During one visit, I witnessed a group of five students (one black male, three white males, and one white female) playing together in a classroom. As I watched, the preschool teacher told “Jamal,” the black student: “You are too loud. Let’s use our indoor voice, please.” The teacher turned back to me and went on answering my questions. Soon, she turned again to the five youngsters, but again focused her words on one: “Jamal, you are too loud. I’m going to have to ask you to take a seat if you keep it up.”
I was stunned. What I observed was a group of five students yelling and not using their “indoor” voices. Yet, what this teacher heard was one student, Jamal. I wondered what this singling out did for and to Jamal’s self-concept, voice, and identity.
One evening as I read a bedtime story to my daughters, one of them whispered that one of their white classmates had told them they are “black” and that it was “a secret.”
Put simply, I want my daughters to be school-ready, but I also want them to be proud of their African-American heritage."
Although many believe race is irrelevant and inconsequential among young children, evidence simply negates these points. For instance, the pivotal work of Kenneth and Mamie Clark in the 1940s, which showcased a “white bias” among the children in their study of young children’s doll selection, demonstrates that young children do think about race even when adults do not have explicit conversations with them about it. In the famous study, black children frequently selected white rather than black dolls to play with and attributed more-positive traits to the white dolls.

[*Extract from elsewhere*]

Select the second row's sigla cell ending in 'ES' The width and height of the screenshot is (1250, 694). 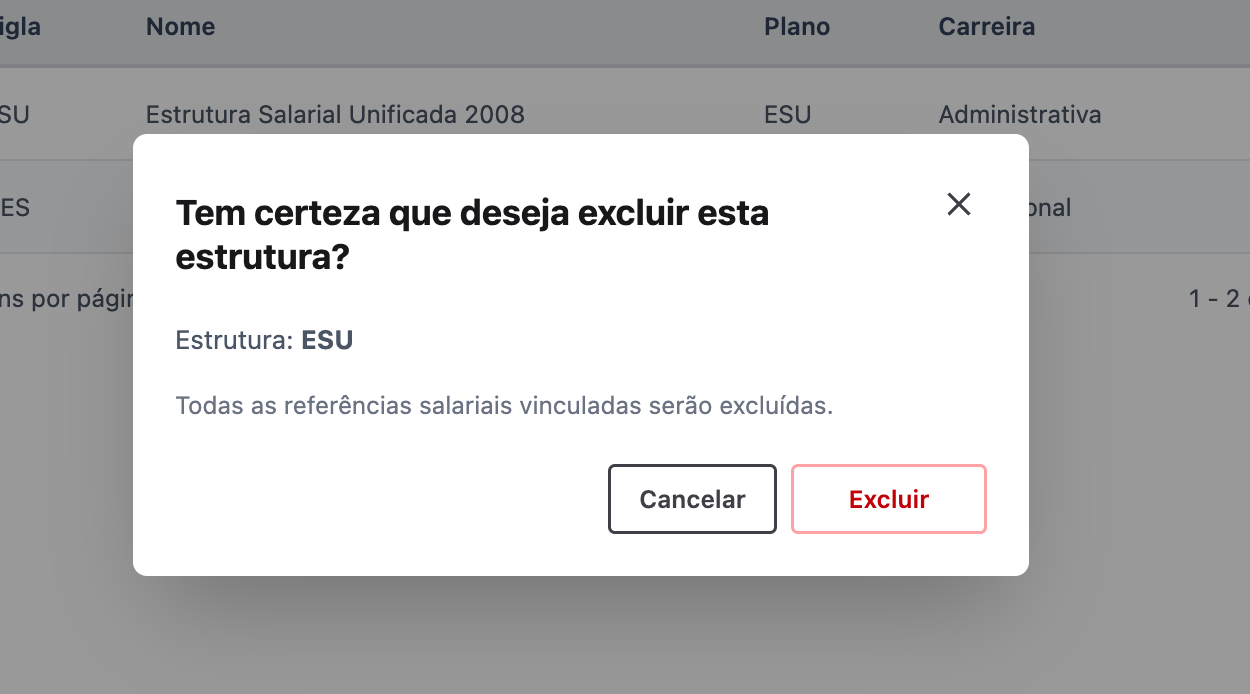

More recently, CNN asked Margaret Beale Spencer of the University of Chicago to conduct an updated version of the Clark doll-test studies with black and white children. She and her research team found white bias among the 133 children (of both races) in the study.
Put simply, what these data reveal is that some black children internalize whiteness as being more intelligent, smart, and/or friendly. Moreover, what this research also reveals is that race matters, even for young children across ethnicities, because white bias can develop at an early age. However, racial-identity development is rarely on the curricular agendas in preschools, for either adults or children.
To be clear, I understand that it is virtually impossible for a preschool or any school alone to provide identity-development work for children. But I do believe it is preschool educators’ responsibility to contribute and build identity, as evidence has suggested that students’ academic and social development and performance are enhanced by their strong racial and ethnic identity.
Although the picture is complex and multifaceted, several immediate actions can be taken to address the challenges I have outlined.
First, we must educate the adults in preschools (teachers, directors, staff) so they can support students from all racial, ethnic, and cultural backgrounds. At its simplest, faculty and staff development can facilitate work on how to truly diversify preschools, in terms of both staff and students.
Second, although many of the preschools I visited have scholarship opportunities for families in financial need, I saw no aggressive attempts to recruit such families. If preschools are committed to ensuring they enroll not only those children with the material means to attend them, they should be committed to sharing information with families who may not know about them and may not understand the financial-support options available.
Finally, these institutions need to study and emphasize not only facets of child development for academic and social development, but those related to racial and ethnic identity as well.